This is a brief clip of a traditional dance known as the Dance of the Scissors being performed in a tiny town called Andamarca. I've been travelling quite a lot recently (four of the past seven nights spent on overnight buses!) in the Apurimac and Ayacucho regions. Apurimac and Ayacucho don't see a lot of travellers, and are more traditional than most parts of Peru.
On Tuesday, I went with these dancers and an enormous troupe of musicians, photographers, and hangers-on to see a 'baptism' ceremony. After a three-hour hike to a waterfall, the dancers performed at the edge of a lake, and then entered a cave for their baptism.
The ceremony was beautiful and bizarre, with dancers in Converse speaking Quechua and men carrying enormous harps over boulders.

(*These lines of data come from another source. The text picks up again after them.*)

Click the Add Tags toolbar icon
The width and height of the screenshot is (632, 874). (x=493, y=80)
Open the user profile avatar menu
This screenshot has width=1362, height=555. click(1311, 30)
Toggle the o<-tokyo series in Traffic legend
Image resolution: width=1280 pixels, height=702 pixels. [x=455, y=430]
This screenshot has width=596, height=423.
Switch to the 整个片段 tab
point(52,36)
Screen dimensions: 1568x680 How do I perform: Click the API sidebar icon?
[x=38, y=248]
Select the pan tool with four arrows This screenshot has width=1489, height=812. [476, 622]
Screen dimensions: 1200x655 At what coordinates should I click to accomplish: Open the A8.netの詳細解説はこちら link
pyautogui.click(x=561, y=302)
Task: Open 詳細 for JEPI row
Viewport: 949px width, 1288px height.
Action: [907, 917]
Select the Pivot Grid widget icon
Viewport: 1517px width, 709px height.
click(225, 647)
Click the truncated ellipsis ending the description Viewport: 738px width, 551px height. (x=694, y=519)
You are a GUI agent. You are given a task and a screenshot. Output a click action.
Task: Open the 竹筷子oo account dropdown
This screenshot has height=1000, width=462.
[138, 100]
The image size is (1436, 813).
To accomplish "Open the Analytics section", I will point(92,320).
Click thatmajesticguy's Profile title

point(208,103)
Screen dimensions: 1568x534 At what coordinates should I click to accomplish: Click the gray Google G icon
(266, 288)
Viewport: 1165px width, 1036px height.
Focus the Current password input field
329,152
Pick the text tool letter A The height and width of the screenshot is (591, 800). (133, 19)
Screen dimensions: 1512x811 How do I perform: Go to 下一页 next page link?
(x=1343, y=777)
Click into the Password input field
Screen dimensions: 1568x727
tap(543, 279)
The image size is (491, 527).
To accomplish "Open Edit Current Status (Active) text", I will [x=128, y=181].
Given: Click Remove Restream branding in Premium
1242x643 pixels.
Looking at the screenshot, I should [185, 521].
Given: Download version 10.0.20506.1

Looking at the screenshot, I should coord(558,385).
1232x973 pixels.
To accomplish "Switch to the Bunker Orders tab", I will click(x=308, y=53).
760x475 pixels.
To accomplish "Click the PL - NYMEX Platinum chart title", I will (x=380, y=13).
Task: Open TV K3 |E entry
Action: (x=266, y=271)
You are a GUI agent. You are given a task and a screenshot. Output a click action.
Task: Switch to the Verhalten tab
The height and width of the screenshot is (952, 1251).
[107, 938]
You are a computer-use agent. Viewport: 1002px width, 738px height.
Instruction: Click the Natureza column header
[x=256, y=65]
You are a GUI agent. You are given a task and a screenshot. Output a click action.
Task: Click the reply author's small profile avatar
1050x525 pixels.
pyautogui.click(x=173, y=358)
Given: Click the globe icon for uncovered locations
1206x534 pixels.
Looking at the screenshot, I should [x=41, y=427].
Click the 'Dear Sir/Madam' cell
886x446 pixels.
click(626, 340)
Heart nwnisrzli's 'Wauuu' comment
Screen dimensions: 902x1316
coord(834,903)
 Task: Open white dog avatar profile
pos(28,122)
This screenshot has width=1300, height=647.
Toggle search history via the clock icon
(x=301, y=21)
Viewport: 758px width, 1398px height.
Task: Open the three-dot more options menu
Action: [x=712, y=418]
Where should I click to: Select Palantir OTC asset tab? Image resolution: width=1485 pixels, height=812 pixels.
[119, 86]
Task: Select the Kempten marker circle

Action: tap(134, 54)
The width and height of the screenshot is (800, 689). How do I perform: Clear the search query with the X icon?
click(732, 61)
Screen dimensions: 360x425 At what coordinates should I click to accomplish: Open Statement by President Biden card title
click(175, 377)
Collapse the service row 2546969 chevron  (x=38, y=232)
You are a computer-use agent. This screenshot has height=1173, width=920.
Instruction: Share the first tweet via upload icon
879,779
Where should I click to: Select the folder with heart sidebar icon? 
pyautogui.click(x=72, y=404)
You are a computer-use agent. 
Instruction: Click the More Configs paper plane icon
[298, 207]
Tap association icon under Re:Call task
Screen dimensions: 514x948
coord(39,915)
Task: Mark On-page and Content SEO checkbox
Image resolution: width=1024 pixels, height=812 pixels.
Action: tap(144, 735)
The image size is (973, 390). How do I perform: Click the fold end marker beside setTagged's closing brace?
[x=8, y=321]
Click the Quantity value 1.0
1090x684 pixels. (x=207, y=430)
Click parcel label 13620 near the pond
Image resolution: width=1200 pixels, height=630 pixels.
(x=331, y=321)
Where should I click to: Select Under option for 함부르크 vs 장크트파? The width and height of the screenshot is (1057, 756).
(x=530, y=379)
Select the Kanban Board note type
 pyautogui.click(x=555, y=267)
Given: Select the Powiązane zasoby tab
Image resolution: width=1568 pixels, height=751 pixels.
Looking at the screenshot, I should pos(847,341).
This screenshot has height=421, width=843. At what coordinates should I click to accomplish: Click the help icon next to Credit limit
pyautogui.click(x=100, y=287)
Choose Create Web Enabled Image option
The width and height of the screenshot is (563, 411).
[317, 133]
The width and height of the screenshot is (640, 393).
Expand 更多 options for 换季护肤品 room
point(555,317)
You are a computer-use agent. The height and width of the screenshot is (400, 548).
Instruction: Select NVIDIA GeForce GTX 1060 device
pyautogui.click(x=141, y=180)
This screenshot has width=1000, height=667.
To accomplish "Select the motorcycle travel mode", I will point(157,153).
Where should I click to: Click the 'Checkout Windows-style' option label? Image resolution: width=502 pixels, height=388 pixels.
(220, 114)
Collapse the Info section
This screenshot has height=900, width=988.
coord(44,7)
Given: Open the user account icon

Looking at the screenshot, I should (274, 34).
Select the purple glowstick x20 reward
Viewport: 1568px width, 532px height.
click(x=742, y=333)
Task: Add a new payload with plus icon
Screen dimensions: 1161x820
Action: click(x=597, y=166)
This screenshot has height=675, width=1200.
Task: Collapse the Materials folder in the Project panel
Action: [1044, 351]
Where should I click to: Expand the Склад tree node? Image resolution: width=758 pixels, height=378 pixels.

I ate trout soup by a stream while talking about martial arts movies. It was a wonderful day.
These types of customs and traditions definitely have a role to play when it comes to adaptation. I went to Andamarca to learn about their terraces, which date back to Inca times. Terraces retain water well and protect crops from extremes of heat and cold. An archeologist named Ann Kendall has worked with local communities to rebuild these terraces as an adaptation measure. Traditional instititions -- like the local leader who oversees irrigation, or the yearly festival that accompanies communal labor to rehabilitate terraces -- are a key part of agriculture in this region, and will be a key part of adaptation.